Automated key administrative processes, resulting in a time saving of 15 hours per week.

Customer satisfaction

Most small businesses rely on customer satisfaction — but so do larger ones, which makes it an ideal entry for your resume.

For example:

Maintained an average customer satisfaction rate of 95% over five years, according to annual surveys.

Staff development

Training others is a valuable skill in just about every role and industry. If you trained or managed employees other than yourself, make room for those accomplishments on your resume.

For example:

Developed a training program for employees that reduced turnover rate by 20%.

Marketing successes

Successful marketing shows initiative, communication, and business savvy. Even if you’re not applying for marketing roles, you should find a place to talk about those successes on your resume.

For example:

Negotiated a co-marketing partnership with a complementary business, leading to a 20% increase in customer referrals.

How to list your own business on a resume: Sample template

Here’s a sample resume for a self-employed business owner.

Business owner resume example
Business owner resume example

You can download this resume — and others — from our selection of Business Owner resume templates.

Common mistakes to avoid when writing a small business owner resume

Now that we’ve seen some examples of what to do when writing a resume as a business owner, let’s discuss what not to do.

Overemphasizing the "Owner" title

Running your own business is an impressive accomplishment — but not one that you should put a lot of weight on in and of itself. If you put too much emphasis on being the owner, it may make hiring managers wonder how you’ll fit into a corporate structure where you’re not the one in charge.

Avoid this by: Including examples of accomplishments that show your ability to work as part of a team and under supervision.

Not explaining why you're going from owner to employee

If you have “Business Owner” somewhere on your resume, most recruiters are going to wonder why you’re giving that up to go back to traditional employment. Did you buckle under pressure? Did the business fail? Were your skills not quite up to par?

Avoid this by: Addressing any potential concerns upfront in your cover letter or a brief resume summary. Whatever the reason, try to put a positive spin on it — for example, you could say that you're seeking new challenges or that you want to build on your skills in a larger organization.

Leaving off a failed business

No business owner in history has ever completely avoided failure. While it might be tempting to take a failed business off your resume, it’s better to leave it on.

Avoid this by: Focusing on what the experience taught you and how it has made you a better entrepreneur — after all, we learn more from our failures than from our successes.

Assuming everyone understands your business

Not everybody is going to understand the ins and outs of business ownership. The more niche your industry, product, or service, the less likely it is that potential employers will understand its intricacies.

Avoid this by: Including a short blurb underneath your company name and job title that explains in everyday terms what you (and your business) did.
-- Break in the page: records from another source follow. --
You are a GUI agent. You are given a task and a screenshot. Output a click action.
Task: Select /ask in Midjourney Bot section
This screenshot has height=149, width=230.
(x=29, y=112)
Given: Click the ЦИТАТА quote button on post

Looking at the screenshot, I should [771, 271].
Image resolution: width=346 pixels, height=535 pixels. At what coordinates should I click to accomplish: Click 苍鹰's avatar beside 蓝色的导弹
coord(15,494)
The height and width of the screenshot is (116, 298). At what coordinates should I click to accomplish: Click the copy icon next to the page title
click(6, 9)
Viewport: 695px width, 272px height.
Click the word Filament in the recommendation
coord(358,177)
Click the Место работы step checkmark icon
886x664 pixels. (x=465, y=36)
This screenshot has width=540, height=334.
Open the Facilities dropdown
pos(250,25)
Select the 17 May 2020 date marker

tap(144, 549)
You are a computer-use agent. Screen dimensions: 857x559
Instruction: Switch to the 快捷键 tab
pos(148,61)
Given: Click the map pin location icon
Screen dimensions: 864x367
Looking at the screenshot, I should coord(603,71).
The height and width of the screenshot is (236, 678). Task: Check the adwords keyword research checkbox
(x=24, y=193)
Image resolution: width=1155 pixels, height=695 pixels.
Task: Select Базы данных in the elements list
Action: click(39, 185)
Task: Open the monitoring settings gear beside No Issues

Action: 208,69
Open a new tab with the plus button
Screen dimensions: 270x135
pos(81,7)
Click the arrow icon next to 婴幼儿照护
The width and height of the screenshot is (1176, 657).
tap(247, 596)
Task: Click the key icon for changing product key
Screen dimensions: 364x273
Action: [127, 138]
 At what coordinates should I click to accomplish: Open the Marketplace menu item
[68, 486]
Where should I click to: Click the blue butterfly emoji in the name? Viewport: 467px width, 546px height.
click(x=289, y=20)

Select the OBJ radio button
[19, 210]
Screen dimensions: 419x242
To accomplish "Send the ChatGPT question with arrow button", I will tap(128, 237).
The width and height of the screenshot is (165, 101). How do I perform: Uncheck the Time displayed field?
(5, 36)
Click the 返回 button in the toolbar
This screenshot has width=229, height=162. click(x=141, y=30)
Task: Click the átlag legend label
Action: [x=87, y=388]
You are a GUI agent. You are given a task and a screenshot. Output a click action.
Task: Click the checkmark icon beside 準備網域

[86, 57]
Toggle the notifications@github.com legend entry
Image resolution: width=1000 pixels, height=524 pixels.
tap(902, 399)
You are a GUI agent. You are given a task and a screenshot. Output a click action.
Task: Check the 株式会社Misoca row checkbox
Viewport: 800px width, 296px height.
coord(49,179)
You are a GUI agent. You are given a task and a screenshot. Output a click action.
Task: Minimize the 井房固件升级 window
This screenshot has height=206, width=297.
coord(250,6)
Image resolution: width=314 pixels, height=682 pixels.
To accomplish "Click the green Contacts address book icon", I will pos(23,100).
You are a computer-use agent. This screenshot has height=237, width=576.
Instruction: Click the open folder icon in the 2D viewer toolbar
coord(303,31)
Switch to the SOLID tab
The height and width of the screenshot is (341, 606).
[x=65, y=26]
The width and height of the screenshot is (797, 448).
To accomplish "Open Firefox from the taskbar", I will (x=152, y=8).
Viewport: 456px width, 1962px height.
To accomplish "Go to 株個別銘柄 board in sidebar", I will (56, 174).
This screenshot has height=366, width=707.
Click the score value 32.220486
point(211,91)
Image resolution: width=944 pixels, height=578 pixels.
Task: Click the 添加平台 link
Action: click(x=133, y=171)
And avoid all jargon, even if it seems common to you — use plain language instead.

Failing to show your range of skills

As a business owner, chances are you’ve worn a lot of hats, from marketing and sales to HR and finance. Don’t let this go to waste — it’s okay to toot your own horn on your resume!

Avoid this by: Making a list of your skills, both hard and soft. List hard skills in your Skills section and soft skills in your Work Experience bullet points.

If you’re not sure which hard skills to include in your skills section, use the tool below to search for the job you’re applying for. It’ll give you a list of relevant hard skills.

Including every single task and accomplishment

On the other hand, it’s also possible to go too broad with your resume. Remember that your resume isn’t an autobiography – it’s a marketing document.

Avoid this by: Tailoring your resume to the specific job you’re applying for. You may end up with multiple (maybe even very different) versions of your resume for different roles or industries — lean into it.